Two photographic series, two approaches. One conceptual, one more abstract. Both rely on a variety of artificial lighting—outside at night using a flashlight with a diffuser; in the studio from below or using a light box.
For his first solo exhibition, 21-year-old William Carroll has chosen five images from his “Congealed” series and five from the series entitled “Above”. The latter includes three close-ups of natural objects, but there’s a twist. William has manipulated the colour spectrum as well as the focus to produce dusky, unnatural images. The remaining two photos in the series, in black and white, show unrecognizable manufactured objects shot to create intriguing abstract shapes.
The “Congealed” series looks at food in an entirely novel, if initially off-putting, way. Each image focuses on one vegetable or piece of fruit. If viewers can get past the congealed green goop (William’s word) covering the broccoli, the past “best before” banana, the oozing Nappa cabbage that looks like layers of mucous membrane, they will be rewarded with the visual interest William has created in the slickness of the artichoke, the shape and movement of the cabbage leaves, the richness of the white banana, the beauty of the Dragon fruit, the texture of the broccoli. Hung in staggered fashion in one corner of the gallery, the series draws the eye and pulls in the viewer.
A word about the goop. William explained that it was a cornstarch-sugar mixture, boiled and applied with a paintbrush, pressed onto the objects, or thrown at the objects. Because it was extremely hot, it cooked the objects just a bit. And then the objects were put in the freezer before they entered the light box where the goopy glaze truly came into its own.
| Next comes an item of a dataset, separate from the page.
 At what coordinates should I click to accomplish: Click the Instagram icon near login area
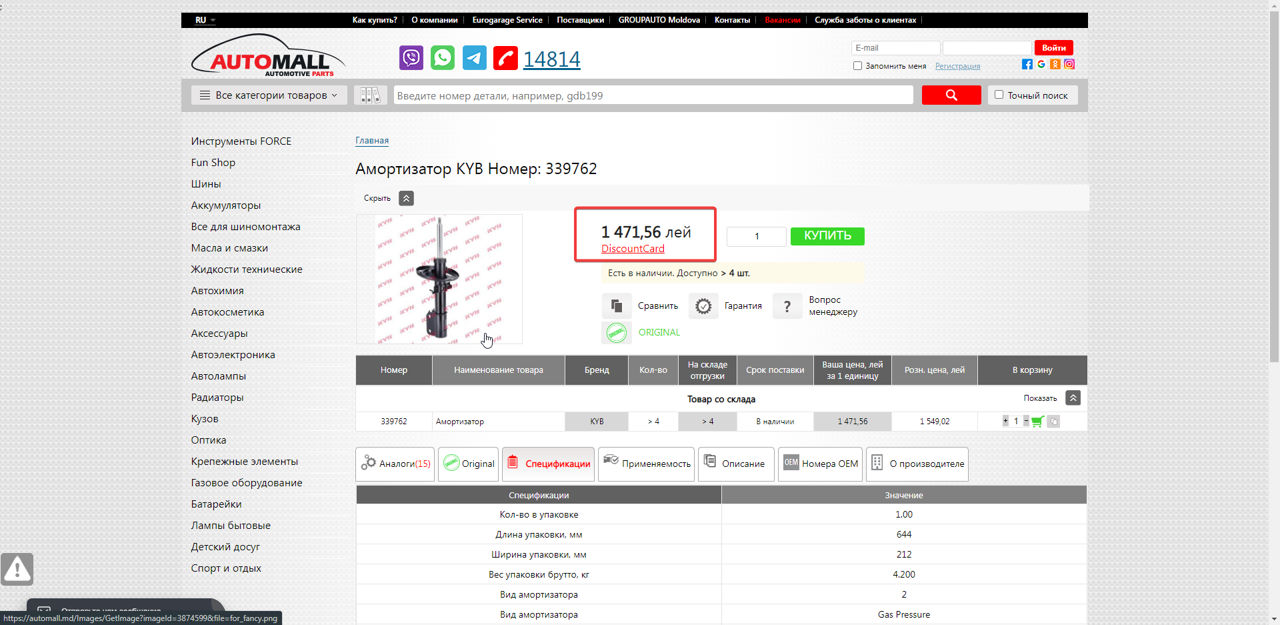(1069, 64)
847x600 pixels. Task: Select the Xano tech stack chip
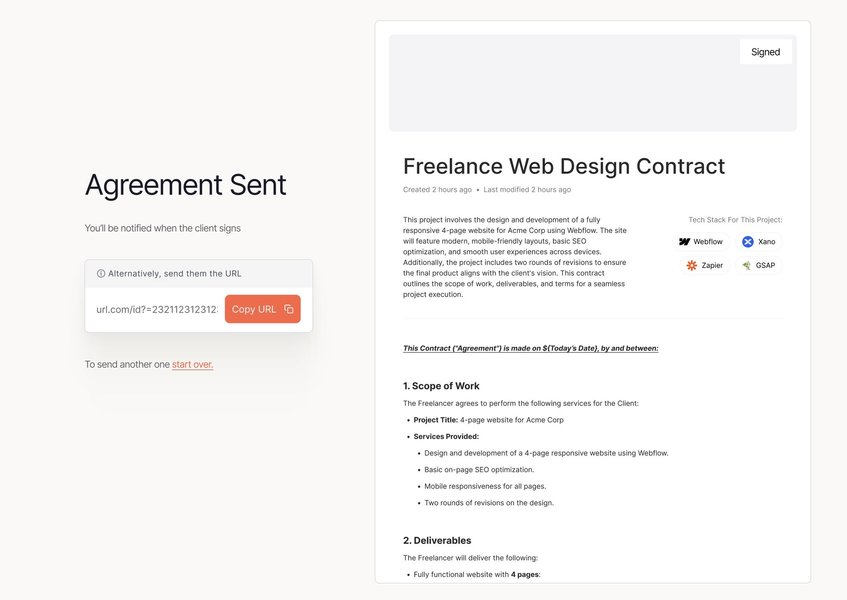(759, 242)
William became interested in photography in Grade 9 when, being bored in the middle of the night, he took random cell phone pictures. His high school curriculum was based on arts-related courses. In 2012, he proudly told me, he was in the top 50 of an international competition entitled “Children’s Eye on Earth”. Now, as a full-time artist, he continues to work at night when it’s easier to achieve the effects of technical lighting. Because he’s autistic, William likes working alone, in a quiet space, away from the brightness of daylight.
“Photography is a way of showing people how I see the world,” he said. His work can be seen online at greenmothphotography.myportfolio.com.
“Congealed” and “Above” continue until September 1.
After hanging his work at the WAG yesterday, Gary Barnett laid out six hand-held magnifying glasses beside the richly colourful booklet of his paintings called A Closer Look. Gallery Director Marsha Gormley and I each picked up a glass, positioned it over a small section of one of Gary’s paintings, and marvelled at what it revealed—minute details that brought to mind structures at a cellular level and, at the same time, cosmic formations on a grand scale.
“I’m inspired by nature in the sense that all life is energy and chemistry. But rather than copying nature, I try to recreate the energy of its continual regeneration.”
Gary works in thematic series in his art practice. Synthesis explores the effects of colour in sometimes dramatic ways. Starlight is a series inspired by galaxies, while the Pearl series uses opalescent paint in delicate underwater hues of blues and greens. Essence of Pearl won an Honorable Mention at the recent KSOA juried exhibition.
“I was proud and happy to win that award,” said Gary. “I only started painting again five years ago after a 30-year break. When I painted in this style (poured paint) in the 70s and 80s, I wasn’t recognized by galleries and couldn’t get into juried shows. My wife (then girlfriend), Lynn, encouraged me to take up making art again. I had forgotten how much I loved painting and how exciting it is to create.”
Indeed, Gary was smiling the whole time as he explained his method of working with acrylics. Once he has chosen colours, he mixes them with a commercial acrylic paint thinner, which, unlike water, prevents bleeding. Then, the addition of a small amount of silicone produces an oil-and-water effect similar to marbling. Finally, he adds a product called Floetrol to create chemical reactions in the paint. Wearing headphones and listening to New Age music, Gary pours the paint onto canvas or panel, then makes it move with air from a hair blower. Or drags it manually with plastic sheets or butcher paper, following along with the music he hears, sometimes in control, sometimes not. Videos on his web site (www.garybarnett.ca) document the evolution of some of his paintings.
Gary is currently experimenting with layers of liquid glass to produce works in the series that he calls Timeless. Three pieces from this series, along with 26 paintings from other series, are now on view.
Just as I was preparing to leave the WAG, Atallia Burke, instructor at the KSOA art camp, brought her young students into the gallery and encouraged them to pick up a magnifying glass to take a closer look at the artwork. Which they enthusiastically did.
A Closer Look goes until Sunday, August 19. A reception will take place on August 12 from 2 to 4pm.